Policy —

Supreme Court won’t weigh in on Oracle-Google API copyright battle

Lower court to decide if API utilization is copyright infringement or fair use.

Oracle headquarters in Redwood Shores, California.
Oracle headquarters in Redwood Shores, California.

The Supreme Court on Monday rejected Google's appeal of the Google-Oracle API copyright dispute. The high court's move lets stand an appellate court's decision that application programming interfaces (APIs) are subject to copyright protections.

Here is how we described the issue in our earlier coverage:

The dispute centers on Google copying names, declarations, and header lines of the Java APIs in Android. Oracle filed suit, and in 2012, a San Francisco federal judge sided with Google. The judge ruled that the code in question could not be copyrighted. Oracle prevailed on appeal, however. A federal appeals court ruled that the "declaring code and the structure, sequence, and organization of the API packages are entitled to copyright protection."

Google maintained that the code at issue is not entitled to copyright protection because it constitutes a "method of operation" or "system" that allows programs to communicate with one another.

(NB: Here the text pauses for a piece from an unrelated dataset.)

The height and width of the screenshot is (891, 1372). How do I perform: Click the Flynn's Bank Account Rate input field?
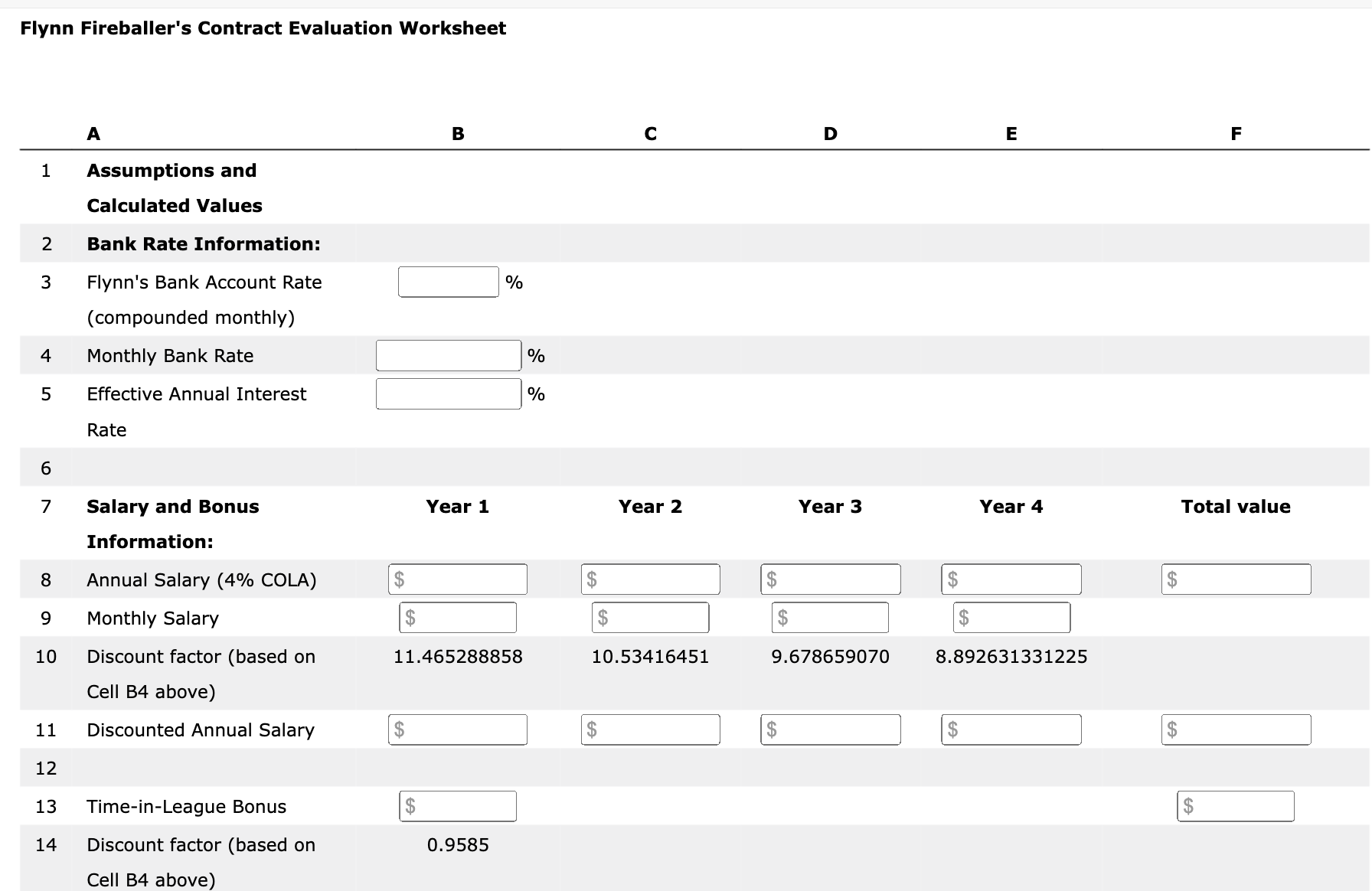click(x=448, y=282)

The high court did not comment Monday about the case when announcing that it had decided against reviewing it. However, the court's announcement comes a month after the Justice Department sided with Oracle and told the justices that APIs are copyrightable (PDF).

Computer scientists had urged the Supreme Court to review the case, saying the appellate court's decision "poses a significant threat to the technology sector and to the public."

Despite the high court's inaction on the case, the Google-Oracle legal flap is far from resolved. That's because the appeals court sent the case back to the lower courts to determine whether Google's use of the code in Android—which it no longer uses—constitutes a "fair use." Oracle is seeking $1 billion in damages.

"This is not the end of the road for this case—the Federal Circuit decision explicitly left open the possibility that the kinds of uses Google made were permissible under copyright's fair use doctrine," said Charles Duan, the director of Public Knowledge's patent reform project.

What is fair use? The US Copyright Office says that defense to copyright infringement is decided on a case-by-case basis. "The distinction between what is fair use and what is infringement in a particular case will not always be clear or easily defined. There is no specific number of words, lines, or notes that may safely be taken without permission. Acknowledging the source of the copyrighted material does not substitute for obtaining permission," the US Copyright Office says.

In a statement, Google said it would "continue to defend the interoperability that has fostered innovation and competition in the software industry." Oracle, however, countered, saying the outcome is a "win for innovation."